Here's what I've done for further testing:

  1. Tested entering Greek text in both Safari and Firefox/Mac. I got question marks in both.
  2. Entered sample Greek text in the title field and got question marks.
  3. Entered sample Greek text in the title and body field of the default "Page" content type, no CCK, no Contemplate. Got question marks.
  4. Tested entering sample Greek text using both the "Filtered HTML" and "Full HTML" input filters. Got question marks in the body field. I'm not sure that input filters have much to do with it, since those filters are also applied to my CCK fields in which the Greek text works.

I have a Drupal installation on a different server...I'll test this out there just to make further narrow down what the problem might be.

crbassett’s picture

More results:

  1. Tested Greek text in titles and body fields on a separate Drupal 5.3 website on a different server.
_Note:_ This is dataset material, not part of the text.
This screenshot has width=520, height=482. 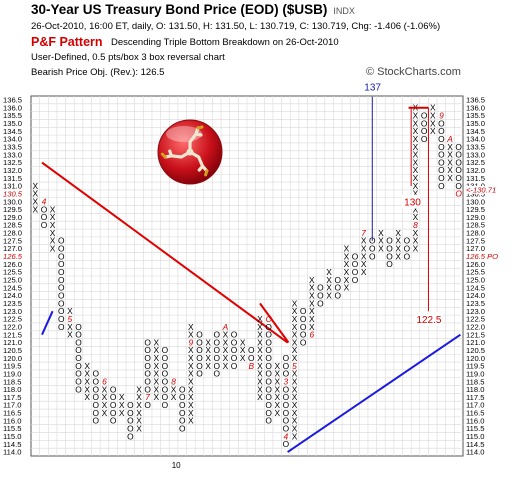 What do you see at coordinates (344, 11) in the screenshot?
I see `exchange-label: INDX` at bounding box center [344, 11].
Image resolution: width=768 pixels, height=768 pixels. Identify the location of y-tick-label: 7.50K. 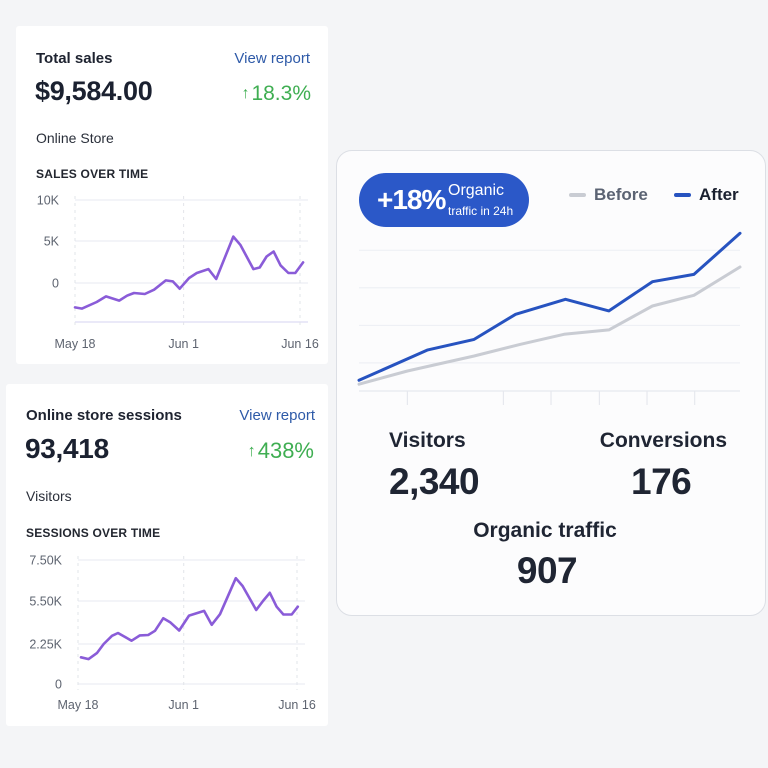
(46, 561).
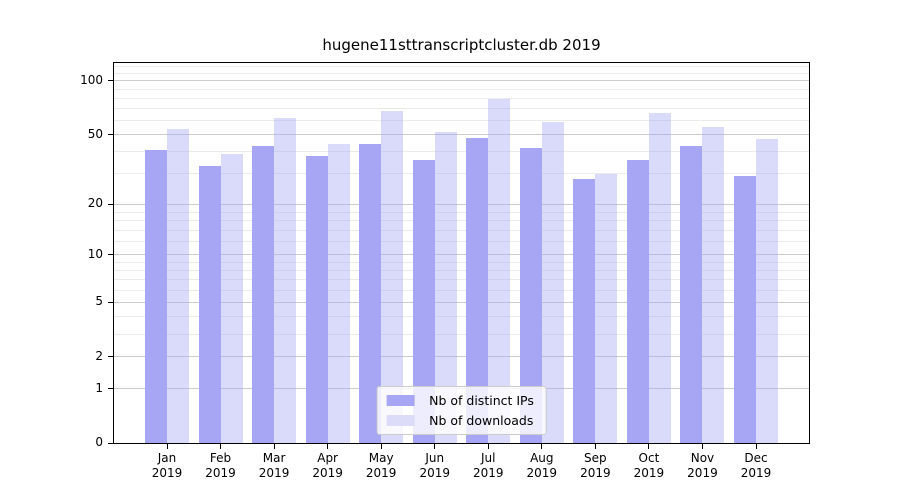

It works.
  2. Tested Greek text in titles and body fields on a separate Drupal 5.6 website on the same server as the one I'm working on. It works.
  3. On the site I'm having the problem with, I have the following contrib modules enabled: Footnotes, CCK, Views, Contemplate, Pathauto (and Token). Compared to the first site (5.3) listed above, the only difference is that the first site doesn't use the Footnotes module. Otherwise, CCK, Views, Contemplate, Pathauto (and Token) were all enabled on the 5.3 site which displayed the proper behavior. So, I disabled the Footnotes module and that didn't fix the problem for me.

I guess the next thing to check, as far as I can think of, is to upgrade those two other sites to 5.7 and see if the problem comes into play once 5.7 comes on the scene.

lhtown’s picture

Another thing to consider is the encoding of your database. It should be utf-8. However, that doesn't sound like the issue here.

What sounds more likely is that you have specified a font (probably in your css page) that is available on your system but that does not include Greek characters.

Other than that, you may have just hit a really weird bug. You could try entering text from other languages or different text in Greek to see what happens.

crbassett’s picture

It really can't be the fonts since the font works on CCK fields, but not on body or title fields.

I don't think it is the database encoding, since Greek works in CCK fields and on other website with the same host (and thus created with the same configuration.

I tried entering some unicode Hebrew, and got the same question mark problem.

Right now I'm going to upgrade one of those pre-5.7 sites and see if the bug arises when 5.7 is on the scene.

lhtown’s picture

It would be possible to have your CSS apply different styles and different fonts to different content types. (Of course I am talking about how it is displayed after it is saved, not how it looks when you first enter it.)

Multiple languages and even mixed languages is something that a lot of people do with Drupal and is something that has been implemented well for a long time. I really don't think you have found a bug in Drupal core that will be fixed when you upgrade. It might be possible, but I would say very unlikely.

I think the issue is probably with your theme or font. Your DTD probably says the article is English which might prevent the browser from trying to substitute an appropriate font. I would suggest trying the default theme with a default stylesheet to see what happens.

Another thing you can check for clues to your problem is to actually open up the database with phpmyadmin or whatever you use and view the text that is saved in the database to see if it is saved as Greek characters or question marks.

crbassett’s picture

OK, I went into the database and found that the question marks were there too. I looked and a lot of my tables were set to latin_swedish_1 or something like that. How that happened, I have no idea. All I know is that this database originated a while back from a 4.7 installation. So, since I know nothing about bulk SQL queries and executions, I just dumped the entire database using mysqldump and opened the file in Textmate, and did a find & replace - taking "latin1" and replacing it with "utf8". Everything seems to be working like a charm now.

Thanks so much for helping me get to the bottom of this.